Histoire politique de la contrainte des corps, quelques souvenirs me reviennent en ce moment des lectures fiévreuses que jeune homme j’ai pu faire des ouvrages de Michel Foucault.
Dans ce moment historique de confinement il n’est pas tout à fait inutile d’y revenir. Cela peut aider à comprendre, il me semble, certaines des décisions gouvernementales qui peuvent apparaître comme étant précipitées, sans fondements, inquiétantes.
Mais vu sous l’aspect qu’a si pertinemment dévoilé Foucault d’un système politique qui élabore d’abord toute prise de décision à l’aune de ce que cette décision présuppose de contrainte sur les corps gouvernés on s’explique un peu mieux ce que nous entendons chaque jour : retour à une activité qui se voudrait normale à partir du 11 mai, c’est aussi pour contrôler et ressaisir les corps enfantins et adolescents avant qu’ils ne prennent trop goût à la liberté, même chose sur les corps des fonctionnaires, les ressaisir eux aussi dans des activités de garderies pour permettre aux employeurs de ressaisir à leur tour tous les corps des ouvriers, des employés à revenir à la tâche, leur fonction première.

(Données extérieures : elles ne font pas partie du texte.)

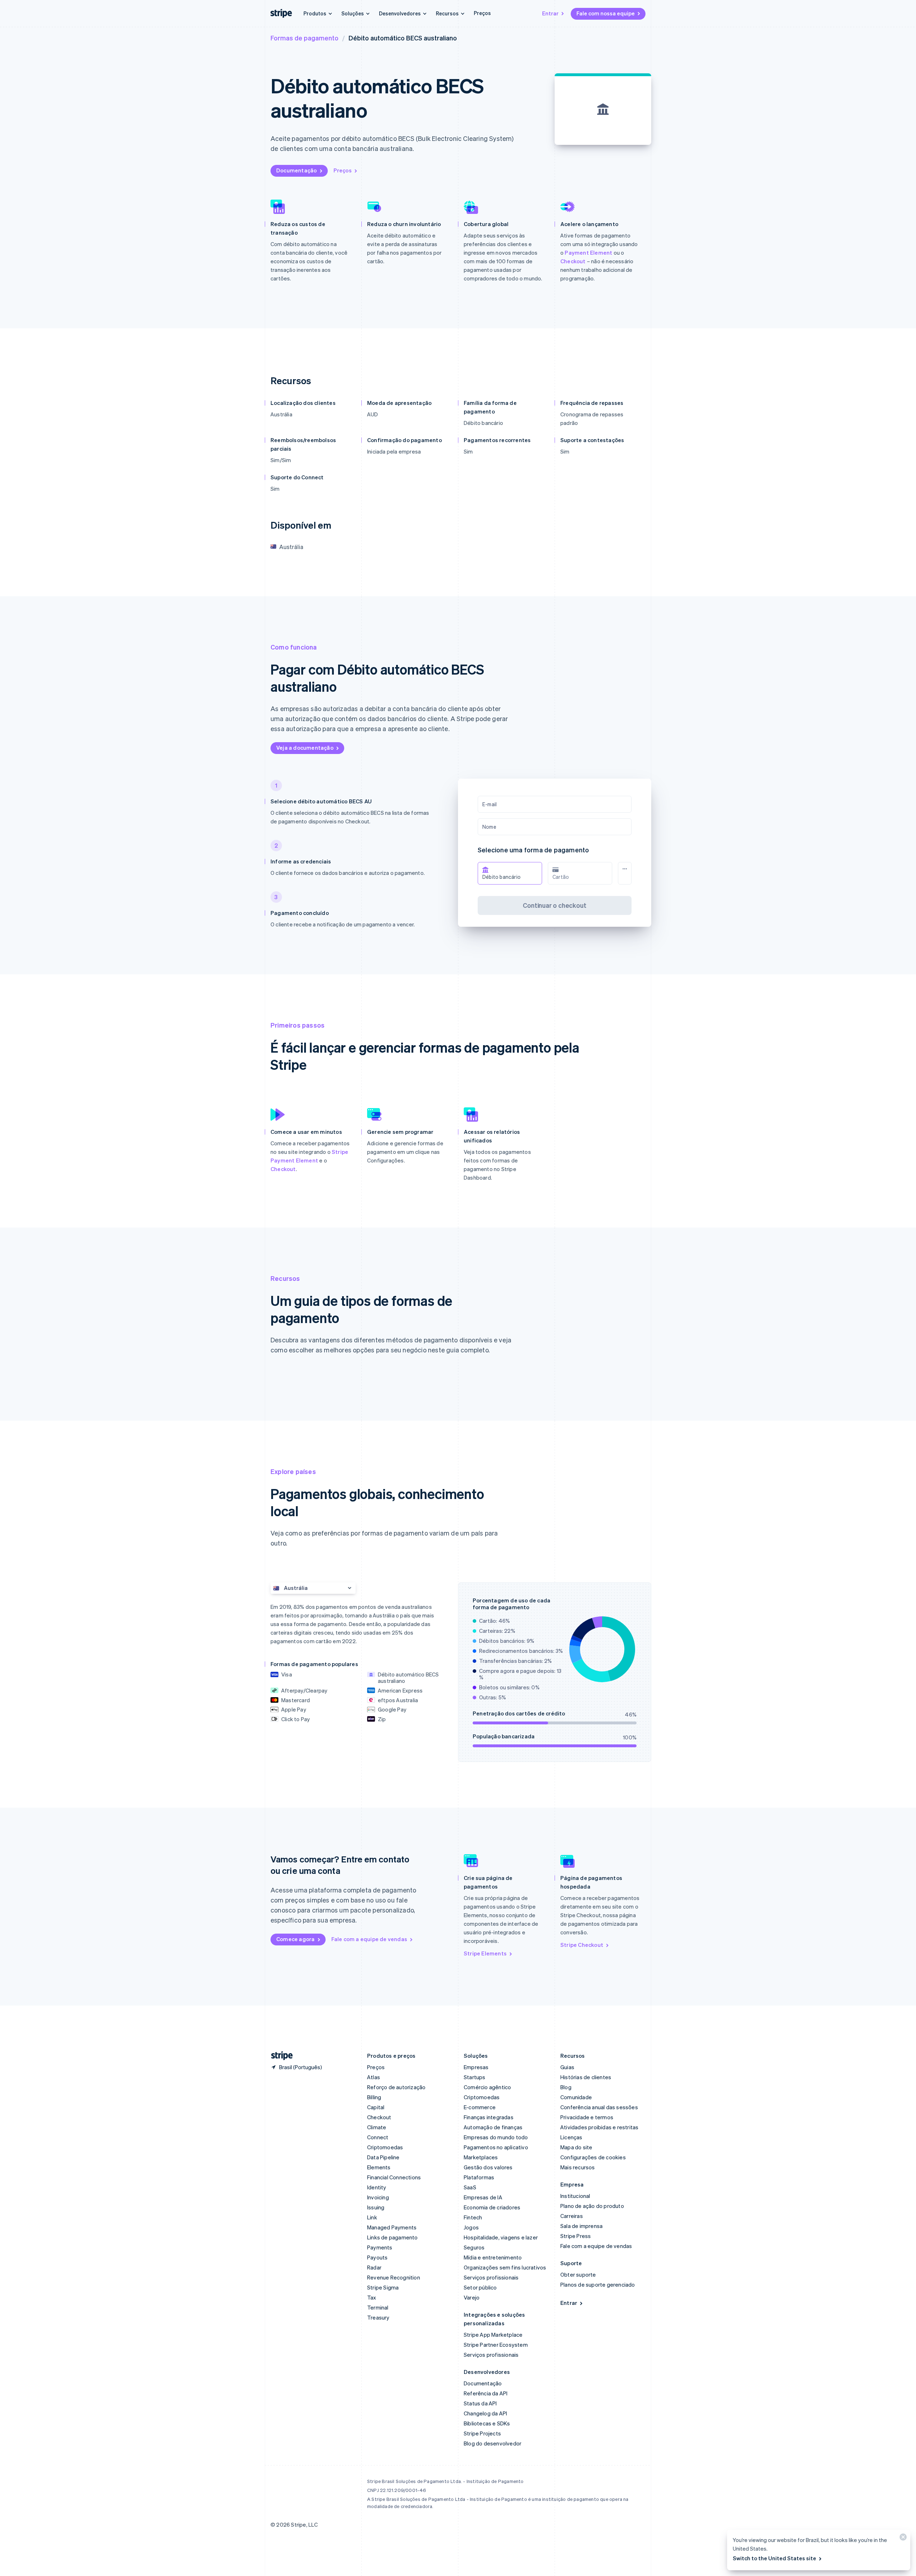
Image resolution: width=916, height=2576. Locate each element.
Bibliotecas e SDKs (487, 2423)
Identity (376, 2187)
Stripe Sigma (383, 2287)
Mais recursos (577, 2167)
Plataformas (479, 2177)
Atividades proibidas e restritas (599, 2127)
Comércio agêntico (487, 2087)
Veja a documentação (304, 747)
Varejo (471, 2297)
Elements (379, 2167)
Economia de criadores (492, 2207)
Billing (374, 2097)
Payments (380, 2247)
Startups (475, 2077)
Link (372, 2217)
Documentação (296, 170)
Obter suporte (578, 2274)
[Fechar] (902, 2538)
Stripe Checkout (581, 1944)
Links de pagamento (392, 2237)
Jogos (471, 2227)
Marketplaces (481, 2157)
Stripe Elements (485, 1953)
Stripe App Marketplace (493, 2334)
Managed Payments (391, 2227)
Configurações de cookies (593, 2157)
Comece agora (295, 1939)
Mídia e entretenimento (493, 2257)
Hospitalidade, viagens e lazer (501, 2237)
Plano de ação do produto (592, 2205)
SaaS (470, 2187)
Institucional (575, 2195)
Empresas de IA (483, 2197)
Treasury (378, 2317)
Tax (371, 2297)
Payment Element (588, 252)
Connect (377, 2137)
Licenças (571, 2137)
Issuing (375, 2207)
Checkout (573, 261)
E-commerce (480, 2107)
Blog (565, 2087)
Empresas (476, 2067)
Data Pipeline (383, 2157)
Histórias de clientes (585, 2077)
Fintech (473, 2217)
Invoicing (378, 2197)
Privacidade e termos (586, 2117)
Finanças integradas (488, 2117)
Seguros (474, 2247)
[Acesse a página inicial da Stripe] (279, 2055)
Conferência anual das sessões (599, 2107)
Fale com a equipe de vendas (369, 1939)
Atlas (373, 2077)
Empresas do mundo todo (496, 2137)
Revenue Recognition (393, 2277)
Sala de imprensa (581, 2225)
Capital (375, 2107)
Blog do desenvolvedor (492, 2443)
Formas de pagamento (304, 38)
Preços (482, 13)
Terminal (378, 2307)
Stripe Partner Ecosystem (496, 2344)
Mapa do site (576, 2147)
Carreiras (571, 2215)
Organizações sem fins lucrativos (505, 2267)
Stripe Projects (482, 2433)
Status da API (480, 2403)
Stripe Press (575, 2235)
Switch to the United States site (774, 2558)
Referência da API (485, 2393)
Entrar (550, 13)
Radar (374, 2267)
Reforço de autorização (396, 2087)
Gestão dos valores (488, 2167)
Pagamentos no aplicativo (496, 2147)
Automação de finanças (493, 2127)
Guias (567, 2067)
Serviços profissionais (491, 2277)
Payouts (377, 2257)
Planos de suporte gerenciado (597, 2284)
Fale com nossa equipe (605, 13)
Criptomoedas (385, 2147)
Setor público (480, 2287)
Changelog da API (485, 2413)
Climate (376, 2127)
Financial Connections (394, 2177)
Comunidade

Cela colle assez bien avec la décision qui semble ahurissante dans ce contexte de ne pas ouvrir les bars, cafés, salon de thé, restaurants et salles de spectacles. Parce qu’ils sont des lieux échappatoires, des lieux d’évitement de la contrainte, des lieux de mises en relations des corps entre eux, des lieux qui donnent de la présence à l’autre. Ce que ne sont pas, plus, les lieux de travail, de transport, d’éducation qui sont d’abord pensés par le pouvoir comme des lieux de contrainte des corps.
Vont donc rester fermés les lieux qui permettent aux corps une expression libre et critique : bars, restaurant, cinéma, théâtre, médiathèque… ces lieux que l’on dit facilitateur de vie sociale.